REQUIRED WORK. In the entries below, which lines run from the one containing "This screenshot has width=841, height=1195." to the one containing "Viewport: 283px width, 185px height."? Copy exactly those lines, ends included, and no others.

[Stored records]
• • • • •

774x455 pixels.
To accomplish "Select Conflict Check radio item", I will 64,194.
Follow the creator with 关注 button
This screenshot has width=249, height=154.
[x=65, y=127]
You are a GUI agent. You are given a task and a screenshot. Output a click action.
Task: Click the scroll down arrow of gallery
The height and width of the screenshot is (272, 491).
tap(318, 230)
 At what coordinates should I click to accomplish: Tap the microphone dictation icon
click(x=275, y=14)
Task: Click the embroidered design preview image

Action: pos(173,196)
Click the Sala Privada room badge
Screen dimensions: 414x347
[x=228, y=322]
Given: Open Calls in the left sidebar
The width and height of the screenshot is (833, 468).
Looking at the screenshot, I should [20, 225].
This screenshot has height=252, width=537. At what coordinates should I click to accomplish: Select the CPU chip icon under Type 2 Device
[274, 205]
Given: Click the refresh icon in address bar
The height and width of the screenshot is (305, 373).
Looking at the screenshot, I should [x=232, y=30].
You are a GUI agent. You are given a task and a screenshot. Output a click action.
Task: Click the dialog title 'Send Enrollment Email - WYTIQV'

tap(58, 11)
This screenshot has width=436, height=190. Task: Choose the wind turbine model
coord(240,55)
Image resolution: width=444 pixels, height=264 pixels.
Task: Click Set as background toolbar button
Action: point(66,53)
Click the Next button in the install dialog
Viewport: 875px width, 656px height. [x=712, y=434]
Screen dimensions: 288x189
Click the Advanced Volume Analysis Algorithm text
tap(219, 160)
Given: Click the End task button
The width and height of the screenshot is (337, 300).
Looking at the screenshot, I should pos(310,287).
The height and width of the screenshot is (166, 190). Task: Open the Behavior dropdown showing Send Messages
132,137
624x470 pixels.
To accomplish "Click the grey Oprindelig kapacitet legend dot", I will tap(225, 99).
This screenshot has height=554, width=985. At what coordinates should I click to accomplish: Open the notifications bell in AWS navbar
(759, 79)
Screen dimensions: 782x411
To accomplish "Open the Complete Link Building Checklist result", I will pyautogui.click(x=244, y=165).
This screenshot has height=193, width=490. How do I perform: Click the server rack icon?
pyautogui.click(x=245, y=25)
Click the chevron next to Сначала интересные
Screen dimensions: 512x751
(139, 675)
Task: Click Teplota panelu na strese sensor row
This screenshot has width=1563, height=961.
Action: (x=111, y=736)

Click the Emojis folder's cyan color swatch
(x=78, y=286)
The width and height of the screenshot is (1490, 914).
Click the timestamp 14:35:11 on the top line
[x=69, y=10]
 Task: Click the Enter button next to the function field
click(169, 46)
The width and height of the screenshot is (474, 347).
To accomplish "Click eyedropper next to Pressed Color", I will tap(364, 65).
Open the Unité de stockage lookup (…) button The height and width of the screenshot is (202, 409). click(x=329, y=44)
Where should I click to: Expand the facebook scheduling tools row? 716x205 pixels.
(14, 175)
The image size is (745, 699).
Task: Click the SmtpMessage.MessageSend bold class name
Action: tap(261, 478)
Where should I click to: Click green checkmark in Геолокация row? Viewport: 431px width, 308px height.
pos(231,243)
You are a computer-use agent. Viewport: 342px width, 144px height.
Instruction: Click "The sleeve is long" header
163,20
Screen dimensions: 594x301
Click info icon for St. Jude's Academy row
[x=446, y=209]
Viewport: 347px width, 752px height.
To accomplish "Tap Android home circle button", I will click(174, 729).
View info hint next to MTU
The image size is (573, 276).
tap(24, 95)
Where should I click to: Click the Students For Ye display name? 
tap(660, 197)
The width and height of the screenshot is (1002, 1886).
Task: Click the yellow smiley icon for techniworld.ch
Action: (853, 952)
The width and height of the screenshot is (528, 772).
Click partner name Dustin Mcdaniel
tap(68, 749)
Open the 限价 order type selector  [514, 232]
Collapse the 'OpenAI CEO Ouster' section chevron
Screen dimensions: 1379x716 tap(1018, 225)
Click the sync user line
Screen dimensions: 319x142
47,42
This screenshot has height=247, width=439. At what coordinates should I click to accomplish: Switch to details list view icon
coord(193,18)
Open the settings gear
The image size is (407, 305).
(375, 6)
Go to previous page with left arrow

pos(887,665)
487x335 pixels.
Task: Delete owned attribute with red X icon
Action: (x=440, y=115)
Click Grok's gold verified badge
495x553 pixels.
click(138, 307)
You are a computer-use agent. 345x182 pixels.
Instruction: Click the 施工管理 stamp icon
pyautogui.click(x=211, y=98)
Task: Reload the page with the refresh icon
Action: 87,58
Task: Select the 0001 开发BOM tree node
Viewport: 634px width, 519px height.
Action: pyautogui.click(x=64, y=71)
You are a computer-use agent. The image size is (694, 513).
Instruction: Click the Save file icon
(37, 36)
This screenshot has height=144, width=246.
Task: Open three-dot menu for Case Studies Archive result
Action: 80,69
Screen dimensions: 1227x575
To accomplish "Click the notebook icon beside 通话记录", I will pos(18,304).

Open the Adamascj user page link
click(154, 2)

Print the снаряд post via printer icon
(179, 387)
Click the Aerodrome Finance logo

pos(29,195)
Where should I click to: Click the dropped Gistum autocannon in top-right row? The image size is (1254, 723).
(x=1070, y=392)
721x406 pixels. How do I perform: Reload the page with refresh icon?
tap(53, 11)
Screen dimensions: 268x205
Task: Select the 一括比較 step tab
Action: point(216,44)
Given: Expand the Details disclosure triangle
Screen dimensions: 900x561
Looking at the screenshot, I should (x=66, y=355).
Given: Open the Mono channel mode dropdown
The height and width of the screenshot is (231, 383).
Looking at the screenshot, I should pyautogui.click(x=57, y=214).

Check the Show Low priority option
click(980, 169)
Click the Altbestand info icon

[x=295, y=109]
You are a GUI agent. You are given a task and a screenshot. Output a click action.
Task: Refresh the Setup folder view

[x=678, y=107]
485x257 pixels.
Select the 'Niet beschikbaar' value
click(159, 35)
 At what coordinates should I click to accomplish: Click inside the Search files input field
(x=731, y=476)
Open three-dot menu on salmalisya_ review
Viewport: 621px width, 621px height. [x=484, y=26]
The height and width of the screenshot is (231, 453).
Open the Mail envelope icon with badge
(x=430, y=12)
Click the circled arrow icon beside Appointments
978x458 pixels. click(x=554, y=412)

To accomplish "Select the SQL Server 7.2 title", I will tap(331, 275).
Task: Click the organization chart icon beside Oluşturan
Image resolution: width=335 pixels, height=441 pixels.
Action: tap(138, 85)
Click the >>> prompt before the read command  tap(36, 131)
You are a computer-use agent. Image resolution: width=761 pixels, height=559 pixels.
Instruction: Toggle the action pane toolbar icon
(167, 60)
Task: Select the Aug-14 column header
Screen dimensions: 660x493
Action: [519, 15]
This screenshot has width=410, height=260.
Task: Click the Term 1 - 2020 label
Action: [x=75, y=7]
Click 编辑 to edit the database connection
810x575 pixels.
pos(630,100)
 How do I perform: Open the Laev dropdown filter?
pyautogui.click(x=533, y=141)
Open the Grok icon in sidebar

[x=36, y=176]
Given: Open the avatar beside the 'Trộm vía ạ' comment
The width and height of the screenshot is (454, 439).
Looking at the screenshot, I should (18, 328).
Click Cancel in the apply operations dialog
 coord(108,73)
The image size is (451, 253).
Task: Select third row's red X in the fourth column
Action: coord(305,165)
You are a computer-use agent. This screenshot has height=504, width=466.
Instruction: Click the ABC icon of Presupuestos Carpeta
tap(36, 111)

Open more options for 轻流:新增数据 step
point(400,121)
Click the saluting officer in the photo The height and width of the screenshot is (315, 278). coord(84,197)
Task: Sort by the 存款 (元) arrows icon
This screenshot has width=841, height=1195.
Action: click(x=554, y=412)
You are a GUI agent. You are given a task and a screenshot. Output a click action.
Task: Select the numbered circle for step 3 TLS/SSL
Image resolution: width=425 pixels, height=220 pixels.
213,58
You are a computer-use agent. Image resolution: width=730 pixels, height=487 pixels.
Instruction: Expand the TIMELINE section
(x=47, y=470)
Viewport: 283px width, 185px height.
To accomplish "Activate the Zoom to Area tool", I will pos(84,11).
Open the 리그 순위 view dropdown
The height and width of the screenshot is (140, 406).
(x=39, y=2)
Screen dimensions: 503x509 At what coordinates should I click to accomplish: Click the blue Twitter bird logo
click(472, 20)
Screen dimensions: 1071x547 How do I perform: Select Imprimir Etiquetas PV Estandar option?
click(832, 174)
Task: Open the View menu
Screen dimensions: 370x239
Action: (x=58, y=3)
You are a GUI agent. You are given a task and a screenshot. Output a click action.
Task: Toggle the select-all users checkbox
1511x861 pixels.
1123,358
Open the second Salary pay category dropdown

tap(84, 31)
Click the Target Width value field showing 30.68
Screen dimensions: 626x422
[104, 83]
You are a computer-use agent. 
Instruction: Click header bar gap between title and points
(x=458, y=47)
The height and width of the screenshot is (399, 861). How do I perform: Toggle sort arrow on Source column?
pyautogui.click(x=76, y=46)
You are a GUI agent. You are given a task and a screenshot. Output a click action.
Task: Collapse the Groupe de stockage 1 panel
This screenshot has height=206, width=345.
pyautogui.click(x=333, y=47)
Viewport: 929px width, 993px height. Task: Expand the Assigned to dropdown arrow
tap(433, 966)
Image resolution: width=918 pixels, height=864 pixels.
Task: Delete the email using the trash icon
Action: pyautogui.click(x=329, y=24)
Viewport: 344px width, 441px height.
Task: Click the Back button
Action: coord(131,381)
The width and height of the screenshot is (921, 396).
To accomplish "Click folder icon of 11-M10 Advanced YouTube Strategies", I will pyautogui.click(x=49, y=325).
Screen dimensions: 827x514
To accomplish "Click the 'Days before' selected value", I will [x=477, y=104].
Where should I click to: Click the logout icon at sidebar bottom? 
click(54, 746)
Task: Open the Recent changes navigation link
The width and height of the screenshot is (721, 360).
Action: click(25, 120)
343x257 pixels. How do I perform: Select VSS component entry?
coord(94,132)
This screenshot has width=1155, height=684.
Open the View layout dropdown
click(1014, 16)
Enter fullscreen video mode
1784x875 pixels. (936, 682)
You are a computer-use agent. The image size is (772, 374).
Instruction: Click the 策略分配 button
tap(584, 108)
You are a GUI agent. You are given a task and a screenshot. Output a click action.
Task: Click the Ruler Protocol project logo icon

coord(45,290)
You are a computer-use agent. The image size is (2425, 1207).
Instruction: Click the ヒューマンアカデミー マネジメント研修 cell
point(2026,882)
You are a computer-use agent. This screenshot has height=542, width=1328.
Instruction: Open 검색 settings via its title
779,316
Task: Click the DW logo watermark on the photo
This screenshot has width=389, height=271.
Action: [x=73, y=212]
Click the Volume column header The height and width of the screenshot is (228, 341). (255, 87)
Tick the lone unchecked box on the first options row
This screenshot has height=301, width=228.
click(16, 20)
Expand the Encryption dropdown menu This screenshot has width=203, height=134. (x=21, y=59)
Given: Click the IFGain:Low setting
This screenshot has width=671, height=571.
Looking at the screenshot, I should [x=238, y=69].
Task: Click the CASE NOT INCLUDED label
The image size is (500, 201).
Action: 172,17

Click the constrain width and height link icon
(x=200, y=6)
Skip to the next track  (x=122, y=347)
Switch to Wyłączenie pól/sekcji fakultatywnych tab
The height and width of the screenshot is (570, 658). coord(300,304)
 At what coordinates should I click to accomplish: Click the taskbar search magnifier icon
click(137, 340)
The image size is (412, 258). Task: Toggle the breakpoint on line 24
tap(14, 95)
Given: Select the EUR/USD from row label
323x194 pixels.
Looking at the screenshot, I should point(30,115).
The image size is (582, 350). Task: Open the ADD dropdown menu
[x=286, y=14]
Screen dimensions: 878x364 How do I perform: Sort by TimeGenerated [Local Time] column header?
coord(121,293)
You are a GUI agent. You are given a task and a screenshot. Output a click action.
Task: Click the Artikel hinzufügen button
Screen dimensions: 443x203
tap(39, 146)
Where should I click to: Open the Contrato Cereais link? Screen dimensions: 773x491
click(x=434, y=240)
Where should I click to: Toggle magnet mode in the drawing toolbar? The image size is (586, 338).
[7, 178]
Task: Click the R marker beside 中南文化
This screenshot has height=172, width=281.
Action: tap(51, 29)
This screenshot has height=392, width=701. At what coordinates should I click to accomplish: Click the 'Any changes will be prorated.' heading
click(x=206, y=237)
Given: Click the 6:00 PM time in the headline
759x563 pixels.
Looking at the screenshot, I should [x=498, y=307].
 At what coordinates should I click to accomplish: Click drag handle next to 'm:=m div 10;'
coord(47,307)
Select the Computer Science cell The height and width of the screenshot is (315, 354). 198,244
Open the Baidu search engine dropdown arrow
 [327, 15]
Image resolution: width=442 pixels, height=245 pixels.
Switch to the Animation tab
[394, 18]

• • • • •

REPLY TO THE TASK.
This screenshot has width=841, height=1195.
Action: click(x=554, y=412)
You are a GUI agent. You are given a task and a screenshot. Output a click action.
Task: Select the numbered circle for step 3 TLS/SSL
Image resolution: width=425 pixels, height=220 pixels.
213,58
You are a computer-use agent. Image resolution: width=730 pixels, height=487 pixels.
Instruction: Expand the TIMELINE section
(x=47, y=470)
Viewport: 283px width, 185px height.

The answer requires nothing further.